Importantly, serial dependence leads to an improvement of overall performance measured by response scatter (figure 5). This could only occur if noisiness were reduced by the integration of information over trails. Reduction of response scatter, as well as of overall response error (figures 5 and 6) was well predicted by our model and is in line with the Bayesian framework. Recently, a debate has emerged about whether serial dependence acts at the level of perception, or at the level of decision processes [3–6,33]. This distinction is fundamental in understanding the role of serial dependence for perception in general: if it acts only on decisional processes, it may have little to do with perception itself. The paradigms used here do not attempt to distinguish ‘perception’ from ‘decision’. Indeed, to model the data we measured perceptual reliability with a forced choice technique that emulated the conditions of the main experiments, including a 3 s pause between stimuli. Thus the measured noise includes not only sensory components of encoding the stimuli, but also effects that could reflect short-term memory, over the 3 s interval between trials. However, the fact that both data and model show very clear improvement in performance suggests that the serial dependence does not only bias perceptual decisions, but acts to improve perceptual efficiency, presumably by acting on perceptual processes themselves.

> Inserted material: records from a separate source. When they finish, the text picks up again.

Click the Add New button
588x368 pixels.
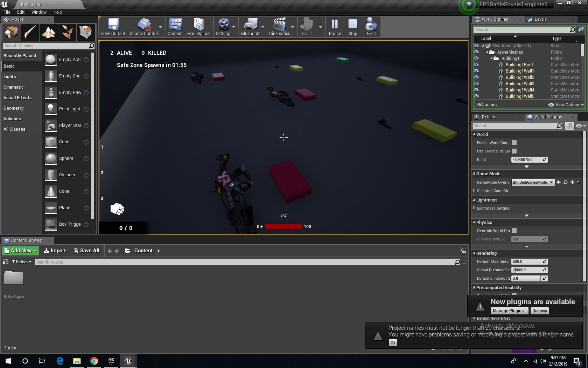20,251
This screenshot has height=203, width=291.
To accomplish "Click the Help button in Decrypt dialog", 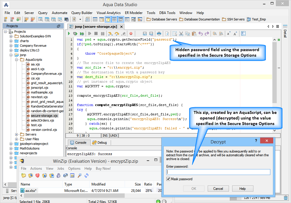I will (x=242, y=189).
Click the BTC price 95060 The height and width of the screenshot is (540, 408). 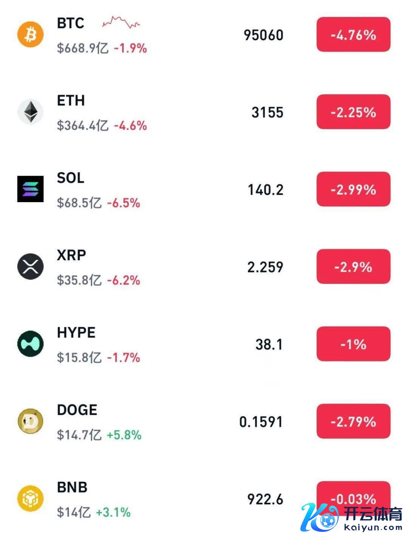tap(263, 35)
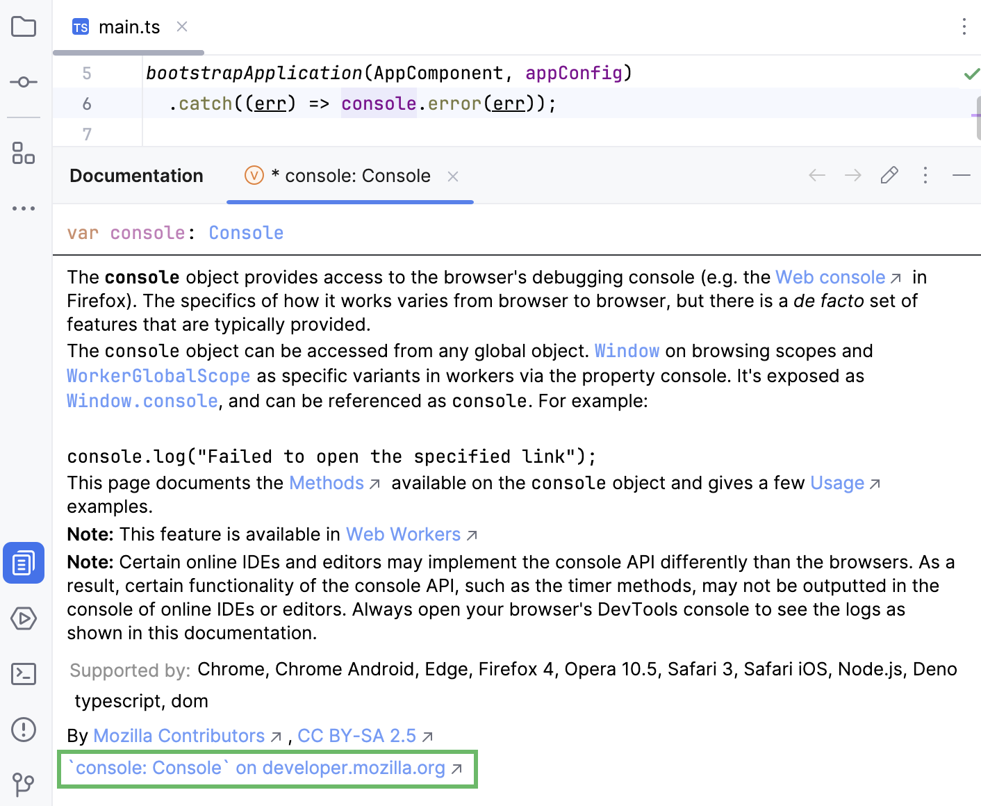
Task: Close the console: Console documentation tab
Action: coord(452,176)
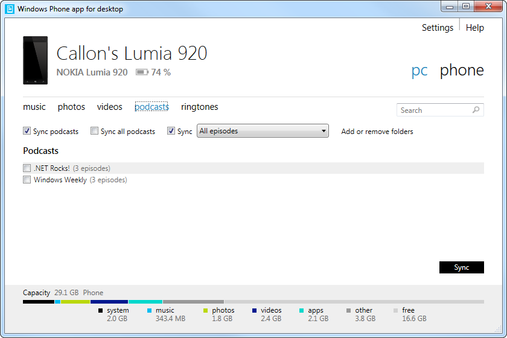Check the .NET Rocks! podcast checkbox

[x=27, y=168]
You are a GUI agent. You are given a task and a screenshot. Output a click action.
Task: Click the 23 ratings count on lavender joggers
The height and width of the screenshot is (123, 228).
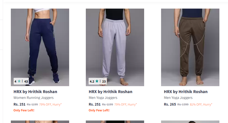(x=104, y=81)
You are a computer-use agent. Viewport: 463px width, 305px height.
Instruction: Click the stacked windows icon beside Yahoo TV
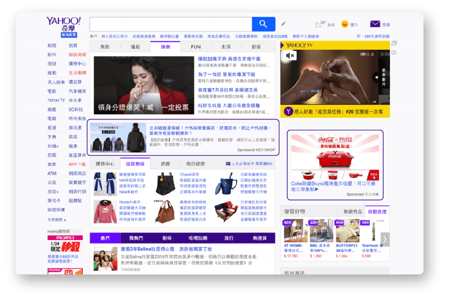tap(394, 43)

Our results also show that serial dependence can lead to decreases in reaction times. This is result was unexpected and shows that the error reduction is genuine and not simply the by-product of a speed-accuracy trade-off. Although the conditions of our experiment are far from ideal (because we did not explicitly request speeded responses), the results still suggest that serial dependence may facilitate the accrual of information over time for the reproduction task. This fact helps to relate the recent research line of serial dependence to the older priming literature, which has long documented speedup of responses when current presentations were primed by a suitable stimulus [34–37]. This is particularly obvious for examples when the term ‘priming’ has referred to low-level attentional selection [36,37], and has been conceived as a general perceptual process. Our demonstration that serial dependencies speed-up response times in a reproduction task show that biases in perception may well go hand in hand with perceptual distortions. After all, it is now becoming clear that the various processing stages of the brain accumulate evidence, and an alteration in lower-level representations that improves the quality of information also impacts on response speed.

Ethics

The study was approved by the Regional Ethics Committee (Comitato Etico Pediatrico Regionale-Azienda Ospedaliero Universitaria Meyer-Firenze), and was in accordance with the ethical standards of the 1964 Declaration of Helsinki. Informed written consent was obtained from each participant prior to the experiments.

Data accessibility

Data used for this publication have been deposited into the Dryad Digital Repository: (http://dx.doi.org/10.5061/dryad.8ph33s0) [38].

Authors' contributions

G.M.C., K.M. and D.C.B. designed the study and wrote the main manuscript text. G.M.C. and K.M. performed the experiments. G.M.C. analysed the data. All authors discussed results and reviewed the main manuscript text.

Competing interests

The authors declare no competing interests.

Funding

This research was supported by the European Research Council under the European Union's Seventh Framework Programme (FPT/2007–2013) under grant agreement no. 338866 ‘ESCPLAIN’ (D.C.B.) and by the European Union's Horizon 2020 research and innovation programme under the Marie Skłodowska-Curie grant agreement ‘Peripheality’ no. 797603 (K.M.).